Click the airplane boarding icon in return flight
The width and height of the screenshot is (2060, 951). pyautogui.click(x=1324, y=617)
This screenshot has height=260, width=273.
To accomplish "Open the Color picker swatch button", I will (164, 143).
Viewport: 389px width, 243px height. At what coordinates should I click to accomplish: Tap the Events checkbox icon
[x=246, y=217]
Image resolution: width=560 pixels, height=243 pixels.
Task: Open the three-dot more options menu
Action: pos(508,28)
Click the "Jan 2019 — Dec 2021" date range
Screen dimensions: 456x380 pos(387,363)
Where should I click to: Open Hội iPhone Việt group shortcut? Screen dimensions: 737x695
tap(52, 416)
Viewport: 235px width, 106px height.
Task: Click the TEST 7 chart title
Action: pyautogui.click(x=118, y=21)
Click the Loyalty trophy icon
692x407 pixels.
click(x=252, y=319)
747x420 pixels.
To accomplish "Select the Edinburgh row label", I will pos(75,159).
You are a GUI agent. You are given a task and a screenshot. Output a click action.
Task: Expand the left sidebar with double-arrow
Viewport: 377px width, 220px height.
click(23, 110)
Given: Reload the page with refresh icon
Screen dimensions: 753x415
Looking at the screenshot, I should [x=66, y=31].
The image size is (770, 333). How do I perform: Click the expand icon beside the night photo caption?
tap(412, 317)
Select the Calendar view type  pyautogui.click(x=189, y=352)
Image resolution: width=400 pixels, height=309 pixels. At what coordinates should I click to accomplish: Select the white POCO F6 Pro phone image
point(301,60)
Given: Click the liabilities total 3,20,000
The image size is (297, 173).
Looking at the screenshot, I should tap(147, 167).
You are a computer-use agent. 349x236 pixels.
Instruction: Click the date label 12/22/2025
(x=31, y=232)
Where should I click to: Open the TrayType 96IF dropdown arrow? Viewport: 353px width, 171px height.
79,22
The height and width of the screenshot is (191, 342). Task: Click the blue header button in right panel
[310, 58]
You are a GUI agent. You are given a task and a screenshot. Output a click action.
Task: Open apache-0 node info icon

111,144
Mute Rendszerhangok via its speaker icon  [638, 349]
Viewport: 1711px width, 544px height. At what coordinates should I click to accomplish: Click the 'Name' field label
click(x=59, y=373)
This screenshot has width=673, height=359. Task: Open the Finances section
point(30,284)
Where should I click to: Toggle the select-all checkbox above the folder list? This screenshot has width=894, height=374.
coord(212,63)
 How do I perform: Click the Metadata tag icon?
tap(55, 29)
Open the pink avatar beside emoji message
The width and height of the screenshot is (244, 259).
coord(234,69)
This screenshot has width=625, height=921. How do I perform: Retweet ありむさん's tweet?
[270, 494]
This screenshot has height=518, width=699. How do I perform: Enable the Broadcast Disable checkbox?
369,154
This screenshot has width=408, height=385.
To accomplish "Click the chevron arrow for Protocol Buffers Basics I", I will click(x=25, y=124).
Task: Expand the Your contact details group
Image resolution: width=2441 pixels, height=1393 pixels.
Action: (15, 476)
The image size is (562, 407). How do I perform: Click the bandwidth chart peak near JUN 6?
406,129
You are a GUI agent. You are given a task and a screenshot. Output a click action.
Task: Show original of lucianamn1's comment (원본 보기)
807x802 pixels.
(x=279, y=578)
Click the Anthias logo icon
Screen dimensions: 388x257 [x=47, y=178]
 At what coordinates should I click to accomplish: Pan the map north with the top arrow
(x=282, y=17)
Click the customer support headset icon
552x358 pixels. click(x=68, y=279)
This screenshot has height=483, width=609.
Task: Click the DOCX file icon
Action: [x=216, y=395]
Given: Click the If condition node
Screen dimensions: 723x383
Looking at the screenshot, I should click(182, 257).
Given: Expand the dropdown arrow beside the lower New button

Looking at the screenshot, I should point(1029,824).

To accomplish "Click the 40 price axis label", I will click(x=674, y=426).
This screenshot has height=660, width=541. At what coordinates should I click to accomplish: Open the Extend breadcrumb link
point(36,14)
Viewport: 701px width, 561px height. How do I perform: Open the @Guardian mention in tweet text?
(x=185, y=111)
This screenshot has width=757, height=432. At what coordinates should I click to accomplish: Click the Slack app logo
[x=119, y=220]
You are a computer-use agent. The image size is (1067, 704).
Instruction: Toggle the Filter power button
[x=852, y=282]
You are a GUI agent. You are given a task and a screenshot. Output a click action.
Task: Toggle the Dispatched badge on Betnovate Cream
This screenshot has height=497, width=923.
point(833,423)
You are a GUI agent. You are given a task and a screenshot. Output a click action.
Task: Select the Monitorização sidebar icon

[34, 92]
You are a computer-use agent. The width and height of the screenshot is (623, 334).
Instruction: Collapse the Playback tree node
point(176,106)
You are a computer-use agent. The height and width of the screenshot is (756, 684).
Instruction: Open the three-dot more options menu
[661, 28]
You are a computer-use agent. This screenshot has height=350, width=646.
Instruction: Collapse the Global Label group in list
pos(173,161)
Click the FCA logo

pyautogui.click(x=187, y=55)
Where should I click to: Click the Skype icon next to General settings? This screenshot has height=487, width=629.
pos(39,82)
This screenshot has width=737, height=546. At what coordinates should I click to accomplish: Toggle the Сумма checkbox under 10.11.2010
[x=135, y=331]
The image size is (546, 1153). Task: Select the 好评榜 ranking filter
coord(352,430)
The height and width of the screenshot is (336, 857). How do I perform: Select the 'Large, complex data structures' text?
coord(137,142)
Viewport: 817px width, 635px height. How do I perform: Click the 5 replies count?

# [Aim of the exercise]
For every line above that includes the string "will", copy the line.

# [Solution to the exercise]
To accomplish "Open the Color picker swatch button", I will (164, 143).
To accomplish "Select the Edinburgh row label", I will pos(75,159).
To accomplish "Click the chevron arrow for Protocol Buffers Basics I", I will click(x=25, y=124).
To accomplish "Click the 40 price axis label", I will click(x=674, y=426).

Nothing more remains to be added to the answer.